In the listing below, which lines contain the string "Locação"? Copy them all.

*** RECORDS TO PROCESS Section Begins ***

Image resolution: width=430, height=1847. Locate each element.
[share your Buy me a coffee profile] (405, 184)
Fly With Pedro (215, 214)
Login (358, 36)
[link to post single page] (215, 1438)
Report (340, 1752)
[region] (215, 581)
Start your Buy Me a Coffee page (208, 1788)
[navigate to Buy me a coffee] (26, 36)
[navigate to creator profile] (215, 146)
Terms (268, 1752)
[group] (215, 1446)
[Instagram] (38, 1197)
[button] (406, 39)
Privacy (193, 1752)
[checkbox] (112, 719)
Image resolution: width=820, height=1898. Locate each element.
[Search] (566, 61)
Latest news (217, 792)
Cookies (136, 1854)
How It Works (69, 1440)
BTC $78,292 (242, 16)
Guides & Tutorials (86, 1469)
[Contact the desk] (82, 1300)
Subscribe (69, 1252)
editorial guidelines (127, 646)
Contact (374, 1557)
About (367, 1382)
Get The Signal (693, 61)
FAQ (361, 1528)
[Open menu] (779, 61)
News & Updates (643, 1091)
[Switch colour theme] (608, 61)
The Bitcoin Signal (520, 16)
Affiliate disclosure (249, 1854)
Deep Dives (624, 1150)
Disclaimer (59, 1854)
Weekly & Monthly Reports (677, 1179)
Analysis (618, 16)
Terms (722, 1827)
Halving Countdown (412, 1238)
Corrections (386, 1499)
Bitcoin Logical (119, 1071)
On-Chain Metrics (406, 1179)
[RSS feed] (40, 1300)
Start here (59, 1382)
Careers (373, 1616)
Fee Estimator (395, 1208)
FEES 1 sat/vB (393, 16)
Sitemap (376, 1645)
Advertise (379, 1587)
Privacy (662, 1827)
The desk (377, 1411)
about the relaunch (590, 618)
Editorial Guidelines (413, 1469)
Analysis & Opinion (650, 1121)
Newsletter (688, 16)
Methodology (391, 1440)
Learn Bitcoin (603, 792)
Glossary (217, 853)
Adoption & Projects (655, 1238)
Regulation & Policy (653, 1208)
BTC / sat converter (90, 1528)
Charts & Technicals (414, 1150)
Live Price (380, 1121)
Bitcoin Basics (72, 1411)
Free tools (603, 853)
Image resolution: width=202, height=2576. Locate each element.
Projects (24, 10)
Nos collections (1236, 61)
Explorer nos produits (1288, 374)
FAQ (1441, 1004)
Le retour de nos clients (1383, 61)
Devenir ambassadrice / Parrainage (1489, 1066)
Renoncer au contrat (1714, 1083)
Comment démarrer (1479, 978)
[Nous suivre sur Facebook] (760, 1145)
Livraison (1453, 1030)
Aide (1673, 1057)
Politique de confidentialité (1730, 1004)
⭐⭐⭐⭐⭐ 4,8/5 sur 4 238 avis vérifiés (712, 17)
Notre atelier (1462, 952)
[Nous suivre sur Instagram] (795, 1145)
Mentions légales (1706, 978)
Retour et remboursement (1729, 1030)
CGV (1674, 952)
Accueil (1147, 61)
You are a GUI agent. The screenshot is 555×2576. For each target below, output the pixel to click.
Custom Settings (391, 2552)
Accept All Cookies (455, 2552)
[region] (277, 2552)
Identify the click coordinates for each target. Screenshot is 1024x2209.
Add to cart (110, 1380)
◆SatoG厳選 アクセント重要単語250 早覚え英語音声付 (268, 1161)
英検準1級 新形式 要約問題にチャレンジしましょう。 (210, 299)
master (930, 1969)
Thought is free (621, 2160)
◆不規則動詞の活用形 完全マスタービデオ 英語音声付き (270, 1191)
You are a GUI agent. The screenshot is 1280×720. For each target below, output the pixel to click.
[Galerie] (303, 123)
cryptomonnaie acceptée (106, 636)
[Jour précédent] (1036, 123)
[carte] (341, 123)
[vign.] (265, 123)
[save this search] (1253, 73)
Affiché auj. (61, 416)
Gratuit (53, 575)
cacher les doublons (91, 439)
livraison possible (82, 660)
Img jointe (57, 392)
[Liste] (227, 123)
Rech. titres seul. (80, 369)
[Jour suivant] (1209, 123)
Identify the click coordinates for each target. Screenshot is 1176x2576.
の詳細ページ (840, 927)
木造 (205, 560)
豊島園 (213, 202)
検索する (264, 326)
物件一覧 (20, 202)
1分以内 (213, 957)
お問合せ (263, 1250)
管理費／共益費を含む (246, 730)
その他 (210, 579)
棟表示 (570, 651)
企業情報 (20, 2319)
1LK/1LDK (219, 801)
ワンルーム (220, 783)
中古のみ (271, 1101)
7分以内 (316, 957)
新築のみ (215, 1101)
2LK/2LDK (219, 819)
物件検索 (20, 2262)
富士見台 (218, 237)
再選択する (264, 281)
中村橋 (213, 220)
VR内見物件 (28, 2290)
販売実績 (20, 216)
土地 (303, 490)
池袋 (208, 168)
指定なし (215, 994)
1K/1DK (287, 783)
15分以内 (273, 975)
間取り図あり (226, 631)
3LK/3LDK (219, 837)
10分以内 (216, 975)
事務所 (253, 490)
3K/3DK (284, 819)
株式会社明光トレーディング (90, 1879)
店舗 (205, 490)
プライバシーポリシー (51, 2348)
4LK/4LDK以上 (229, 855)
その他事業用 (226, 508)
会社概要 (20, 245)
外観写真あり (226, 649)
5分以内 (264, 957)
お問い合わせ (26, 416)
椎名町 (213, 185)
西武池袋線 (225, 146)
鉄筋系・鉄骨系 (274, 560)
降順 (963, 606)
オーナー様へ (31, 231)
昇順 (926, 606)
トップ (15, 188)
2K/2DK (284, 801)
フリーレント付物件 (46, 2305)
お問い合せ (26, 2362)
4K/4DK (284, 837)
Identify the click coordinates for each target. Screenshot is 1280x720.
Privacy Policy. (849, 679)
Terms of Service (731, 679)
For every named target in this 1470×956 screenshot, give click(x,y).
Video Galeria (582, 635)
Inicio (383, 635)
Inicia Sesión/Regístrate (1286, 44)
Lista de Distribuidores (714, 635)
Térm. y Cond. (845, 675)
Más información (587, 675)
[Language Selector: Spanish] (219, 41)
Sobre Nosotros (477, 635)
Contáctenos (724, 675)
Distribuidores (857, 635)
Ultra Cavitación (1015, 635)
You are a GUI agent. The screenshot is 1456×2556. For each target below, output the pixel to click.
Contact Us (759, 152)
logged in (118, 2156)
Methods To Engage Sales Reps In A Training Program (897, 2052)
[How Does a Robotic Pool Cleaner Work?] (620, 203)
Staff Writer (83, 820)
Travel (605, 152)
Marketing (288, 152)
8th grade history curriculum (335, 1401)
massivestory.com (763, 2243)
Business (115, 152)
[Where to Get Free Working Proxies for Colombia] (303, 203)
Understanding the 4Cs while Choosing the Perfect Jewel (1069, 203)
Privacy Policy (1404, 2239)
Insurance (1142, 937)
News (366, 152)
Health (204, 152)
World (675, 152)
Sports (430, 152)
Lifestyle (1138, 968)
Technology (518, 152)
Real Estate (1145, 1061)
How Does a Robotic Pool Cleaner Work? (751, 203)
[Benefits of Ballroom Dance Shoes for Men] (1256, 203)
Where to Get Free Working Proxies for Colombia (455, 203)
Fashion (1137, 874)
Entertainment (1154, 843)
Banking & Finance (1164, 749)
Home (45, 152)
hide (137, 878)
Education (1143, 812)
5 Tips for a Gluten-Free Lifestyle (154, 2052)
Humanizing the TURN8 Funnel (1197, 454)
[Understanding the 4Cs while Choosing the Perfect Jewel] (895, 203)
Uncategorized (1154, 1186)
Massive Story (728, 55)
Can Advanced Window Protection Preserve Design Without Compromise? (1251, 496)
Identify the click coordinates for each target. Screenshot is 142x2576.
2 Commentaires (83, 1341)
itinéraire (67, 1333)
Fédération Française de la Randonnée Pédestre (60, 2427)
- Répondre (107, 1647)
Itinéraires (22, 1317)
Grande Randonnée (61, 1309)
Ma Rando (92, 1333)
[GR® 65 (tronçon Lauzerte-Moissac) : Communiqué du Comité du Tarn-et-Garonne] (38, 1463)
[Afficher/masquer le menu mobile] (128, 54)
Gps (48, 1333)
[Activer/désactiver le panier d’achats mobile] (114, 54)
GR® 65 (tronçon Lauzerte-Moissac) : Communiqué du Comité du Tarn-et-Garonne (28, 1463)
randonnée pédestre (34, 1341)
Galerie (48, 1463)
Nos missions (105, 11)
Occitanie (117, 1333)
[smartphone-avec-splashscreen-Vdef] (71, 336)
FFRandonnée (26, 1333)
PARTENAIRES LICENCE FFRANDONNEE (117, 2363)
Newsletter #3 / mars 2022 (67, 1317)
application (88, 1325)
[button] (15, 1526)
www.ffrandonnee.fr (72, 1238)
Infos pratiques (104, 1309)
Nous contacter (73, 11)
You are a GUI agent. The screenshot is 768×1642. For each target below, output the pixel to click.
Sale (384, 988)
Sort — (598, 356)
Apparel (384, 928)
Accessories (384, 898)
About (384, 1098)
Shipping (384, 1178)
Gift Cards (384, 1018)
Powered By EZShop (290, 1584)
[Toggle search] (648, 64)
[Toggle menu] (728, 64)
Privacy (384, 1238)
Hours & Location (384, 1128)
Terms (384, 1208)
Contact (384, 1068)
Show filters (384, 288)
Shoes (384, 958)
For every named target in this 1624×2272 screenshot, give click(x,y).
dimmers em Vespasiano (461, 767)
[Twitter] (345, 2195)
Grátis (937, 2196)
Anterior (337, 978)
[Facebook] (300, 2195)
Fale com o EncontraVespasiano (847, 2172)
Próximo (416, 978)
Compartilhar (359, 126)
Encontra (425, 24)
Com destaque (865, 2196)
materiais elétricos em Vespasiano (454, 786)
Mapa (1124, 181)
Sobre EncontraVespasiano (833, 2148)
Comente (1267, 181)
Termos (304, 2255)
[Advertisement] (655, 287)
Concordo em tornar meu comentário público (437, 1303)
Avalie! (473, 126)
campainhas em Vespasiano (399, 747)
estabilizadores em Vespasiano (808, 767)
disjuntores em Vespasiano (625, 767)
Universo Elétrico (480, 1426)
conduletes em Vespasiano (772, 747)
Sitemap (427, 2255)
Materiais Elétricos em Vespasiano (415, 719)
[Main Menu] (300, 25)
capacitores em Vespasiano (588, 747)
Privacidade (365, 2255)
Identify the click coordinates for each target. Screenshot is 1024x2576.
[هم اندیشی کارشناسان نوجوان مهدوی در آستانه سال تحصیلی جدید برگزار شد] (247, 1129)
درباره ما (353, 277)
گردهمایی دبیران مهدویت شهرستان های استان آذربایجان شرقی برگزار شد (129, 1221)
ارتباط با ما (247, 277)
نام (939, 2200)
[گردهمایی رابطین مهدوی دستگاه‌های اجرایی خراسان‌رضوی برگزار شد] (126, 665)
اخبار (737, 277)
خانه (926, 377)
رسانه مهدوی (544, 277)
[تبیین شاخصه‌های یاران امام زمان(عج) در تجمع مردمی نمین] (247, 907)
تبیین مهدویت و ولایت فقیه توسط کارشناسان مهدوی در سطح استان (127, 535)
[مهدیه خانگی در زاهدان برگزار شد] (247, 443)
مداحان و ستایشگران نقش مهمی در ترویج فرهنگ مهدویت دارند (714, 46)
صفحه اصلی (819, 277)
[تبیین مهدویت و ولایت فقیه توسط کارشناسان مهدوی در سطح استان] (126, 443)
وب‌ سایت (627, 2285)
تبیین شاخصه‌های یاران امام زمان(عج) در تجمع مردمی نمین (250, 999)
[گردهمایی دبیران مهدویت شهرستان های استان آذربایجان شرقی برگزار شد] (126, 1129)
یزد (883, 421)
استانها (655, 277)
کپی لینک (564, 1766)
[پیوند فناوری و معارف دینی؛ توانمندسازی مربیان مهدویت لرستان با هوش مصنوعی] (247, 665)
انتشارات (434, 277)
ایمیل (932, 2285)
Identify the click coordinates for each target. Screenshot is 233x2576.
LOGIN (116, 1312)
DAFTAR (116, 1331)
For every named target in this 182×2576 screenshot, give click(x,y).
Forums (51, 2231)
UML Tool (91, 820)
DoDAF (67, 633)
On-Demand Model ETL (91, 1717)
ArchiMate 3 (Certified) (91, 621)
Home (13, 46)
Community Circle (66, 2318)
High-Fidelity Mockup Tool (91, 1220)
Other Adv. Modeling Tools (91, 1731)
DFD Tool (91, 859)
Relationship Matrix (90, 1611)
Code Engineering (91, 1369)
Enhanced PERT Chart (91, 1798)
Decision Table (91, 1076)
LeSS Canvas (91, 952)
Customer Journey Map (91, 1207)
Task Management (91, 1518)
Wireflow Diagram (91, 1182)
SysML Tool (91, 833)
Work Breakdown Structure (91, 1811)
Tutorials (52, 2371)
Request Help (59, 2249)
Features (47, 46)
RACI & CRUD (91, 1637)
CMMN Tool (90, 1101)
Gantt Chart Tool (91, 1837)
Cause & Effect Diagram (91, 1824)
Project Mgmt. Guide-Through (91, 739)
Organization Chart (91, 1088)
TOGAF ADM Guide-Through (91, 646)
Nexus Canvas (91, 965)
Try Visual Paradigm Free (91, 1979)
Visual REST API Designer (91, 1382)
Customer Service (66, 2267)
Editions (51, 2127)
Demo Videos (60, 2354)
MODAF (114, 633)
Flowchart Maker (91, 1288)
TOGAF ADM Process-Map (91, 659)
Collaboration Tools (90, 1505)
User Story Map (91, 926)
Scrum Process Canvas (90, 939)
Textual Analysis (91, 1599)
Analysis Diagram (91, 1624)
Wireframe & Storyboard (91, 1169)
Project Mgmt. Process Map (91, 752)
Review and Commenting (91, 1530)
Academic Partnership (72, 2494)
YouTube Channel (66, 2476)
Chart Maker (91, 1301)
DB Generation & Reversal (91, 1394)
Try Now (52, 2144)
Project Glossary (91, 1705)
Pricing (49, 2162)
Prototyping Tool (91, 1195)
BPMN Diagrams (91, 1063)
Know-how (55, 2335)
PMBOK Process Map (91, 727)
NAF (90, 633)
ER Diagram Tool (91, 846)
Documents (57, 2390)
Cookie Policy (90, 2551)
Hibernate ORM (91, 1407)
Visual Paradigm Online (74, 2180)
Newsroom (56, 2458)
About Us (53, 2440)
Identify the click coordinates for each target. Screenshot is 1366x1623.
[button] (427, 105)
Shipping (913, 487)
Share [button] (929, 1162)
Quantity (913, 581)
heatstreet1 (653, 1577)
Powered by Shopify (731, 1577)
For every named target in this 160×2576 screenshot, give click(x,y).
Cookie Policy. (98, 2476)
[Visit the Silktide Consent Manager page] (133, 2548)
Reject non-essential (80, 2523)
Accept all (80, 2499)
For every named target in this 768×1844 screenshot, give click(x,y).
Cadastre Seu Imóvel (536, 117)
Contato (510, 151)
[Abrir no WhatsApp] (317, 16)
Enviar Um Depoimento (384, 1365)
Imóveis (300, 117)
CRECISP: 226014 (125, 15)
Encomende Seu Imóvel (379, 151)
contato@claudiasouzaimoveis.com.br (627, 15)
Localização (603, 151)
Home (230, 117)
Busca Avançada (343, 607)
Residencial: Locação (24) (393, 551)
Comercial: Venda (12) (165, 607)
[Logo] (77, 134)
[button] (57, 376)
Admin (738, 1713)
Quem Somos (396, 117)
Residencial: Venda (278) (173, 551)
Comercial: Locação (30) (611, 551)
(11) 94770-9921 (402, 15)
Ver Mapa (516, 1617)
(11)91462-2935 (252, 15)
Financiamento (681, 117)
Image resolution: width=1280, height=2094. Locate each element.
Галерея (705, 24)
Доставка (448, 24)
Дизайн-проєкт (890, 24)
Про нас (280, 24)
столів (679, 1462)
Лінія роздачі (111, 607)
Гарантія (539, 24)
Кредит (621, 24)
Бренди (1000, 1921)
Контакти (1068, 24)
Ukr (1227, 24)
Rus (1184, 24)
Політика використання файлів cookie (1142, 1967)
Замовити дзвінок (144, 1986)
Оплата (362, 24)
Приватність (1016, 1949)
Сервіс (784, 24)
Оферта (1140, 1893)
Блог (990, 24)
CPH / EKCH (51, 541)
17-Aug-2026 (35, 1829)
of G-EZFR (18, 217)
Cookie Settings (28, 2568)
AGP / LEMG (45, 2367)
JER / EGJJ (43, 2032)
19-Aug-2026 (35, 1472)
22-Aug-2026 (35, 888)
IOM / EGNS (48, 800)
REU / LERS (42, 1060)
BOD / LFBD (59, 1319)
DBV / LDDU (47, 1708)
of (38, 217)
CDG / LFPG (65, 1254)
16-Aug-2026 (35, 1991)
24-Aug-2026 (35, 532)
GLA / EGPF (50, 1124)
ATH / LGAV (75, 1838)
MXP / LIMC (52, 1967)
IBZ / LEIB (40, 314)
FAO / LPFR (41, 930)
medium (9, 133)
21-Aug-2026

*** RECORDS TO PROCESS Section Ends ***

OUTPUT FOR THIS EXERCISE:
Residencial: Locação (24) (393, 551)
Comercial: Locação (30) (611, 551)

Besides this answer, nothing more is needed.